Coal country helped win the war not only by furnishing fuel. A phenomenal number of its men enlisted in the armed forces, and at war's end towns, cities, and counties throughout the region erected memorials in the form of “liberty buildings.” The magazine American City, which introduced the idea in September 1918, shortly before hostilities ceased, envisioned such buildings not only as memorials but also as “facilities for recreation, culture, fellowship and public service.” In short, they were intended to “help the living while commemorating the dead.” American Citydid not provide architectural direction, other than general suggestions that the structures be “architecturally beautiful, featuring the best building material of the particular locality, the style to be impressive but not over-ornate.” In the decades following the war, handsome liberty buildings, generally fronted with Greek-inspired porticoes, rose in Beckley, Kimball, Princeton, and Welch, among other coal country communities. Kimball's memorial ( MD7) was the first in the nation to specifically honor black troops.
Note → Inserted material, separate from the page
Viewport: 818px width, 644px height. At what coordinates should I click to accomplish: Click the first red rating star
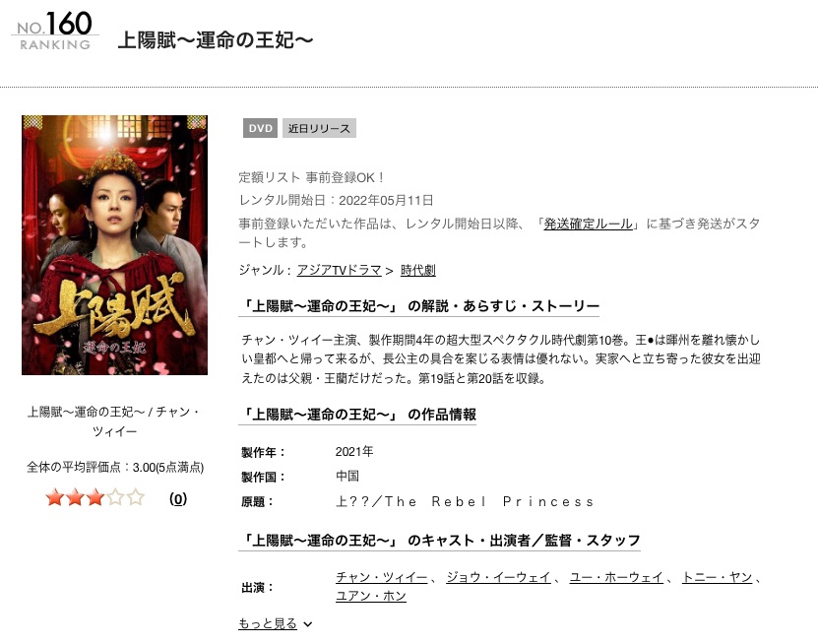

World War I was won, but it was followed by another conflict in coal country. As union-organized strikes sought better living and working conditions for the miners, a series of mine wars broke out. Disputes that had simmered for years boiled over with the May 19, 1920, Matewan Massacre, an event that propelled a small Mingo County town onto the pages of history and earned the county the sobriquet “Bloody Mingo.” Subsequent events precipitated the 1921 Battle of Blair Mountain in Logan County, then the largest armed insurrection in the nation's history since the Civil War. Most of the treason charges brought against miners and union officials were ultimately dismissed, but, in a case of winning the battle but losing the war, the United Mine Workers abandoned its strike in the southern coalfields in October 1922. Three years later, in 1925, 176 million tons of coal were extracted from the West Virginia hills. This was the highest tonnage ever obtained, and most of it came from the southern fields.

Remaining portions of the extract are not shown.